The large amount of amplification needed to get usable material from single cells cause us to get detectable signal from minor effects such as ribosomal RNA or TSO concatemers. This also means reagents need to be particularly pure. Several studies have inviestigated the bacterial contents in kits used for sequencing studies, investigating the 'kitome'.
Reagents might have a small amount of contamination which will not be detectable in the "bulk" assays with more input material it was designed for, or even for relatively large single cells.
In particular, some commercial reverse transcriptases have been reported to contain contaminating bacteria.

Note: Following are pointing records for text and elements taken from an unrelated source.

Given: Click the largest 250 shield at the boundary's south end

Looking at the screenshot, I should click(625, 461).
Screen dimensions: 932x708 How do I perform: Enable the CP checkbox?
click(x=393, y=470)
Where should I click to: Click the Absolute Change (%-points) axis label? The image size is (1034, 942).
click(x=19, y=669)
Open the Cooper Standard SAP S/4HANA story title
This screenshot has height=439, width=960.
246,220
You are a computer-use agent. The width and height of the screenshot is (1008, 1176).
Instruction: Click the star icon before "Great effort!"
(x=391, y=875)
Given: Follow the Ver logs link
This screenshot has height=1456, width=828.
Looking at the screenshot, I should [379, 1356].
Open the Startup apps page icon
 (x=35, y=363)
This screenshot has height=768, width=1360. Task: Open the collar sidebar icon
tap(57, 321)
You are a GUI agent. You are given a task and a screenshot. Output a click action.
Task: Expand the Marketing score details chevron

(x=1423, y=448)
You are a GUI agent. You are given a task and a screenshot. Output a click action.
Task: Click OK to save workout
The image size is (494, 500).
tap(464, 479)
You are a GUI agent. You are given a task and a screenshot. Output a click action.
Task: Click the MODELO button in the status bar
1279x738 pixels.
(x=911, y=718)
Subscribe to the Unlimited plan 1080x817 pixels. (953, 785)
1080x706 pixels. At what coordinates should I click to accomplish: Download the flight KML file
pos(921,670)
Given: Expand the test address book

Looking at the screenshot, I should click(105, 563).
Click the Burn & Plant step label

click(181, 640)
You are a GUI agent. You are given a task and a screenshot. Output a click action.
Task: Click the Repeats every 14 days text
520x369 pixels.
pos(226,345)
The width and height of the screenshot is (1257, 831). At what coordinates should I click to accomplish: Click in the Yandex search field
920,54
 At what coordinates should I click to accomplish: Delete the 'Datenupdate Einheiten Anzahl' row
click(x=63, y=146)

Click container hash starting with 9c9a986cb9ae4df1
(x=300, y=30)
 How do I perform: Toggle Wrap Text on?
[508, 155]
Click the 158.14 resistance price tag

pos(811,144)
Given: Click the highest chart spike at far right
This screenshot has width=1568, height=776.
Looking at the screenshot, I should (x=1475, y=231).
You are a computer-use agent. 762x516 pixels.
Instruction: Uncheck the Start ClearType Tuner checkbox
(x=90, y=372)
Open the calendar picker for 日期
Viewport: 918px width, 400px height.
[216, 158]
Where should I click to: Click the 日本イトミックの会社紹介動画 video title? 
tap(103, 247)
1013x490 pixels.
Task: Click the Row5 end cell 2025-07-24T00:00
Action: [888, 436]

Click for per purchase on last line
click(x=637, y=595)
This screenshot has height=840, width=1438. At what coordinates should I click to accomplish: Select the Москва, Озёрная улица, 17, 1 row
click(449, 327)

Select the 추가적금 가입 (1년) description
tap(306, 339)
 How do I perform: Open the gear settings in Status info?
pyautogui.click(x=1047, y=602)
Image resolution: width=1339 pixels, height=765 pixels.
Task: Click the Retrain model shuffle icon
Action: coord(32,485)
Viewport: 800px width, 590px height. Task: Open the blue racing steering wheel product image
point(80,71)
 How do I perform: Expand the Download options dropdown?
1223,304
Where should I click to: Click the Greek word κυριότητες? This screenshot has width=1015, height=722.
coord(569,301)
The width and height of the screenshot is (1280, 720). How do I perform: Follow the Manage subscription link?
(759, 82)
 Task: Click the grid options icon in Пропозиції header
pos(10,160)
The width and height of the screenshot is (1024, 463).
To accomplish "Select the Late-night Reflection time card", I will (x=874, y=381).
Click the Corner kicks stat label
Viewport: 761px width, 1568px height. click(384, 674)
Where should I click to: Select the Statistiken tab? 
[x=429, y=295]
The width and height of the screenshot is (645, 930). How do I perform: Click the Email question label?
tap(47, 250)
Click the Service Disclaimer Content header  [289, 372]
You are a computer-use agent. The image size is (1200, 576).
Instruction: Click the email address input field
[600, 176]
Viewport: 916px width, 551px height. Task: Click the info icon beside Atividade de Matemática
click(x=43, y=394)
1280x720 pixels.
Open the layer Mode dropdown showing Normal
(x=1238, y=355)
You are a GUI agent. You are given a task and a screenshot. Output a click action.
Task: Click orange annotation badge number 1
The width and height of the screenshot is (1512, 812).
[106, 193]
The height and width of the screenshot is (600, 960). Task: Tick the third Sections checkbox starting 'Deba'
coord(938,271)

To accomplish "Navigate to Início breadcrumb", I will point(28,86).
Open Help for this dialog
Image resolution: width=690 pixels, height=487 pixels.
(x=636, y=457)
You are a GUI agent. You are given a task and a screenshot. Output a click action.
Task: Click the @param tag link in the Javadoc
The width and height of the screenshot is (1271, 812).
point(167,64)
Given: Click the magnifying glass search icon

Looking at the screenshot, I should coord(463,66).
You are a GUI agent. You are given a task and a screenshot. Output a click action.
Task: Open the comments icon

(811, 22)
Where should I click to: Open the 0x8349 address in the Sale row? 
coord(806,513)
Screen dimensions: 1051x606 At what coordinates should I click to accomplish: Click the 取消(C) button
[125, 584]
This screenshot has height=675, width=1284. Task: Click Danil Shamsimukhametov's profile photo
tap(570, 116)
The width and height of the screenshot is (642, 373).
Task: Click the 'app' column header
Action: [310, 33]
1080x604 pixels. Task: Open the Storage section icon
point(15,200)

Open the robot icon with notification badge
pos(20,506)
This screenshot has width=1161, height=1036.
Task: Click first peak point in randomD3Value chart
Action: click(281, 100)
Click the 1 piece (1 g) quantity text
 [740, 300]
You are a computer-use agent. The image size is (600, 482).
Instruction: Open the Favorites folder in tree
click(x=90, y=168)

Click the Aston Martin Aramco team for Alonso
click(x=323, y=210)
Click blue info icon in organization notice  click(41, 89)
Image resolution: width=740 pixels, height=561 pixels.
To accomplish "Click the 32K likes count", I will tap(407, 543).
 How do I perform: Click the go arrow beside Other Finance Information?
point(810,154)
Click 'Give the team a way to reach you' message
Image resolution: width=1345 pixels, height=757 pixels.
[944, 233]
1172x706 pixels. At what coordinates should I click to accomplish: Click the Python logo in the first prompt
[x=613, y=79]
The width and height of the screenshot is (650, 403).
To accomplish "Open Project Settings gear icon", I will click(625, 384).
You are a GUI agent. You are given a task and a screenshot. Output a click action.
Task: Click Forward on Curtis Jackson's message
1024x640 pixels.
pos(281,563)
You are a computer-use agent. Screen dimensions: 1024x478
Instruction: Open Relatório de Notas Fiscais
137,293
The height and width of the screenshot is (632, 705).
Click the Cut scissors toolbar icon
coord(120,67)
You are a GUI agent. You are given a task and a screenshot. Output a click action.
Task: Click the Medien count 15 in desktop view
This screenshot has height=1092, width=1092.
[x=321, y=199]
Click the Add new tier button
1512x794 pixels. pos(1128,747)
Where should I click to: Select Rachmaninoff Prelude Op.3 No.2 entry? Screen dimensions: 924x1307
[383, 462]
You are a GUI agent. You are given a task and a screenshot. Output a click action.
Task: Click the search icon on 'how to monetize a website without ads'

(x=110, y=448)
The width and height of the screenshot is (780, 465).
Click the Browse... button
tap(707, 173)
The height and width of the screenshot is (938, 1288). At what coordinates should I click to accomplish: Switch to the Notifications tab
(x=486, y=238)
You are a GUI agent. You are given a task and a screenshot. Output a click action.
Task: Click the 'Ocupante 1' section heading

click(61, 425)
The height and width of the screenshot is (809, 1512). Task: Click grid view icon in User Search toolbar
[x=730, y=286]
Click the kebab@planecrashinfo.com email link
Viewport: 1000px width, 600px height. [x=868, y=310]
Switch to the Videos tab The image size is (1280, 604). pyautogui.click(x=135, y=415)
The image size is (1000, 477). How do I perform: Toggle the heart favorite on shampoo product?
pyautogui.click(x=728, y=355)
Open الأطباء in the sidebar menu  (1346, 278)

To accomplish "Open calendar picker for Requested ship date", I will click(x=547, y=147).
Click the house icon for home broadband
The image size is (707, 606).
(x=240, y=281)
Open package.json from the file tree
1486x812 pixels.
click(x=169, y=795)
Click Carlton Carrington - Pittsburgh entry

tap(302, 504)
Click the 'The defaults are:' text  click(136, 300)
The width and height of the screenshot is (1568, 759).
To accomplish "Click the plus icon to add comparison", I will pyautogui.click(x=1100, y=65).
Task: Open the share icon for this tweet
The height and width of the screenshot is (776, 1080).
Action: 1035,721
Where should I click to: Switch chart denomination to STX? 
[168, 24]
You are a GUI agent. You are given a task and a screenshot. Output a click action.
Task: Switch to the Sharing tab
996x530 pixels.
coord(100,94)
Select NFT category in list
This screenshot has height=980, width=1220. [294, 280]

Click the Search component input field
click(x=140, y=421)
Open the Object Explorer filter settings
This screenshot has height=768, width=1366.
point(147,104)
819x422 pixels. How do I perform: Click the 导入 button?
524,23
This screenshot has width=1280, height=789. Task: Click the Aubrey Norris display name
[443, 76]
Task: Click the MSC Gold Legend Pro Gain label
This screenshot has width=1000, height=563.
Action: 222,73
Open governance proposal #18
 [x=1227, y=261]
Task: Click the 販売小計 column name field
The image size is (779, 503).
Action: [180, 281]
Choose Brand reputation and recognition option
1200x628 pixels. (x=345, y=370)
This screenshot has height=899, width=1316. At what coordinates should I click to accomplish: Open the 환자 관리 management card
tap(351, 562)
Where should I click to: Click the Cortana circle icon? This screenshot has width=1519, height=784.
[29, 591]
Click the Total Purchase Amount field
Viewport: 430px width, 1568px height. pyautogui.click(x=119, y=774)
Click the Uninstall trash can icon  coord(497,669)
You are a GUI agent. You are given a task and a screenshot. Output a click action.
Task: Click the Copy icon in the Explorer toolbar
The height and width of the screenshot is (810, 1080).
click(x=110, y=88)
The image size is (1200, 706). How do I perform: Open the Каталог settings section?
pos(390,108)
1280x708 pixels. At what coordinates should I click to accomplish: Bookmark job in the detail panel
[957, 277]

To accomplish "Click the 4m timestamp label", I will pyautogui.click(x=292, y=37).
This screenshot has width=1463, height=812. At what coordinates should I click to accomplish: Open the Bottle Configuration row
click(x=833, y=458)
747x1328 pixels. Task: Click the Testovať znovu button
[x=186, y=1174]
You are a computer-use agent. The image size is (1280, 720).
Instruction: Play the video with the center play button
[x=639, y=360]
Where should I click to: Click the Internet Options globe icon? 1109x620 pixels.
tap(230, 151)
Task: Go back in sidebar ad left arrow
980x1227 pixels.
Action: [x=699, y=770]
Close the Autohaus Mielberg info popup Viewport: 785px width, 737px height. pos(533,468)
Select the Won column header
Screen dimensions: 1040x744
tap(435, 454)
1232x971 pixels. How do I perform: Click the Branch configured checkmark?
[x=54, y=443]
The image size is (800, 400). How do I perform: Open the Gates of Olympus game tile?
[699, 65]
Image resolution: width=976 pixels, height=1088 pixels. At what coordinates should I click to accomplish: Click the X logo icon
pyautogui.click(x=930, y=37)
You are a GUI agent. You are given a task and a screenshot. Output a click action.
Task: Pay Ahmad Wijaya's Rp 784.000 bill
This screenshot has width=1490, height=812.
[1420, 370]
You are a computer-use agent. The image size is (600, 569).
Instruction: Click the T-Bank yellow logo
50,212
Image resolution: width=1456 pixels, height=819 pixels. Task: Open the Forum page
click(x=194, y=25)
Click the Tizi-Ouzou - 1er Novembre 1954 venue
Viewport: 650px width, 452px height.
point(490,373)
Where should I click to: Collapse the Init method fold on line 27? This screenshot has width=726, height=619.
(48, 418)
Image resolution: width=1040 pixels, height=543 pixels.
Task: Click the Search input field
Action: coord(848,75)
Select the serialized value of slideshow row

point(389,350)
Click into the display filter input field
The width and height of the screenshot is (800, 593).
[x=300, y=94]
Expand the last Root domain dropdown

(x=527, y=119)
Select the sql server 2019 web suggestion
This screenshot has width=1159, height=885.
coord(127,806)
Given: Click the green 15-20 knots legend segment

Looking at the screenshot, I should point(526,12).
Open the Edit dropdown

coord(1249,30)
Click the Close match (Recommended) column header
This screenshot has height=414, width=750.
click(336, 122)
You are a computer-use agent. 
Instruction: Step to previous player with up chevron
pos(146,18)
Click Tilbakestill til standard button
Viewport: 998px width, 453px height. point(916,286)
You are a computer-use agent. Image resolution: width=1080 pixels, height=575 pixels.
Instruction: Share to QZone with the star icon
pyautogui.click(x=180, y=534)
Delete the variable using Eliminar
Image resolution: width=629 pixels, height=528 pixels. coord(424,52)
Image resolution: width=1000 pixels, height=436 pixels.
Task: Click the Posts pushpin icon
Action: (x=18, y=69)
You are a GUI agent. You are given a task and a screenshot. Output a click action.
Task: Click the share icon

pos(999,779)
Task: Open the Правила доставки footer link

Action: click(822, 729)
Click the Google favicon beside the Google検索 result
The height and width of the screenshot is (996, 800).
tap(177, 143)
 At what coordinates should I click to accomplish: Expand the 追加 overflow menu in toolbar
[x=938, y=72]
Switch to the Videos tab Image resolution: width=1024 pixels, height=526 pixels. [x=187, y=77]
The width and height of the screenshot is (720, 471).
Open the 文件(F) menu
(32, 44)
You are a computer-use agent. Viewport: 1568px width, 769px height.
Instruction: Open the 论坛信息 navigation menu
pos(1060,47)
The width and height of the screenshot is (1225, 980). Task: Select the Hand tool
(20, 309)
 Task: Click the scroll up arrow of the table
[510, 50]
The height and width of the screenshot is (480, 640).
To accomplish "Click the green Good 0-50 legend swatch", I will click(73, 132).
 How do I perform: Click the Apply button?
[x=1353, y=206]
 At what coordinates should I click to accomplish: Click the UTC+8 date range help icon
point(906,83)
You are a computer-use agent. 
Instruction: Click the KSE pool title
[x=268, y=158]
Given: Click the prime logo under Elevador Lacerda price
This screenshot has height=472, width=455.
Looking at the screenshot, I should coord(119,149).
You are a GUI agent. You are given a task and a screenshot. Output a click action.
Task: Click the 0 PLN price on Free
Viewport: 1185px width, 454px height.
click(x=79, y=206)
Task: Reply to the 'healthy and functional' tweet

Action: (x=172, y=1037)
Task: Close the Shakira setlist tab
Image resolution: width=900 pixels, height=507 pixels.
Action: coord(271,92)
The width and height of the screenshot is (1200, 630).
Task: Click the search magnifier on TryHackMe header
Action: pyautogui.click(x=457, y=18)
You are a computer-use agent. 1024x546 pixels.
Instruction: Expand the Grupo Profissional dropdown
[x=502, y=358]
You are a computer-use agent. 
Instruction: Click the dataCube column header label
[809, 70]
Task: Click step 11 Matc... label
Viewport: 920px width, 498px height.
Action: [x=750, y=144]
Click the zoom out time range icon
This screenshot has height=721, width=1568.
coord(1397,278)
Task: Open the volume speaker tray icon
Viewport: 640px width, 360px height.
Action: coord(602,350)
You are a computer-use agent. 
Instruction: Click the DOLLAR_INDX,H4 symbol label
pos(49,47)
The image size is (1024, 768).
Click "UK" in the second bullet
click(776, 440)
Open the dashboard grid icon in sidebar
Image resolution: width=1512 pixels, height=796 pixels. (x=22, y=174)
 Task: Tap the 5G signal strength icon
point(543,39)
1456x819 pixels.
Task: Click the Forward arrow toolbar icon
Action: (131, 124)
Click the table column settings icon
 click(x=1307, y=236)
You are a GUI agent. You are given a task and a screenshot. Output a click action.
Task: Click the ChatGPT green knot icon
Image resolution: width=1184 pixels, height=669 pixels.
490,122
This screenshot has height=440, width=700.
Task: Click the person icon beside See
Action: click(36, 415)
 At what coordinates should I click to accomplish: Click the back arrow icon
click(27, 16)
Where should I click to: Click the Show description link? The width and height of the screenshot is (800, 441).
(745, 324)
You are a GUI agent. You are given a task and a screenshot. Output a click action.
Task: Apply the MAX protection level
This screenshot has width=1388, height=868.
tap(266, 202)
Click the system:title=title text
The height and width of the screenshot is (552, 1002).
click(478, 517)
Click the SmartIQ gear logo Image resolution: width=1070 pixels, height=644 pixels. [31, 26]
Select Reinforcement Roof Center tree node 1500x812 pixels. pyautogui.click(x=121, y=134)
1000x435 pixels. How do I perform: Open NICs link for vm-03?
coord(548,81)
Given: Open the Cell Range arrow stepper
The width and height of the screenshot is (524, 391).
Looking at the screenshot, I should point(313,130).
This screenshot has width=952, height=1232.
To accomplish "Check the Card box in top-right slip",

This thread on Seqansweres is generally recommended for anyone using scRNA-seq. A few years ago multiple people reported electropherograms which showed different sample purity depending on the reagent lot. This is an illustrateive plot reported by user
The thread contains more examples good vs bad lots of reagents. They also reported which lots they had had success or failure with. For the data analyzed in the previous posts of the series, SuperScript II has also been used, though I don't know the lot number.
The company producing SuperScript II later acknowledged a couple of lots where contamination of E. coli had beed detected.
Analysing the reads from my data, I didn't see contribution from E. coli, however, I did find contamination from Pseudomonas. This bacterial family have also been reported in papers describing reagent contamination.
I added sequences for Pseudomonas 16S and 23S to the Salmon reference, reran the samples, and compared the results to the previous iteration.
With this addition the mapping rate for the majority of the cells jump up to ~75%!
From the scatter plot above we can see that before adding the Pseudomonas sequences, the mapping rate was more heterogenous. As we did before, we can see if this relates to the individual plates.
It is quite interesting that some plates have a larger contribution of TSO concatemers while others have larger contributions of bacterial sequences. All these plates are suppowed to have the same lots of reagents. However, the plates are sorted on different days then stored in a freezer until the experiment is done. It might be the case that TSO products and bacterial products degrade differently due to this.
(I should also acknowledge Luisa for pointing me to various bacterial resources.)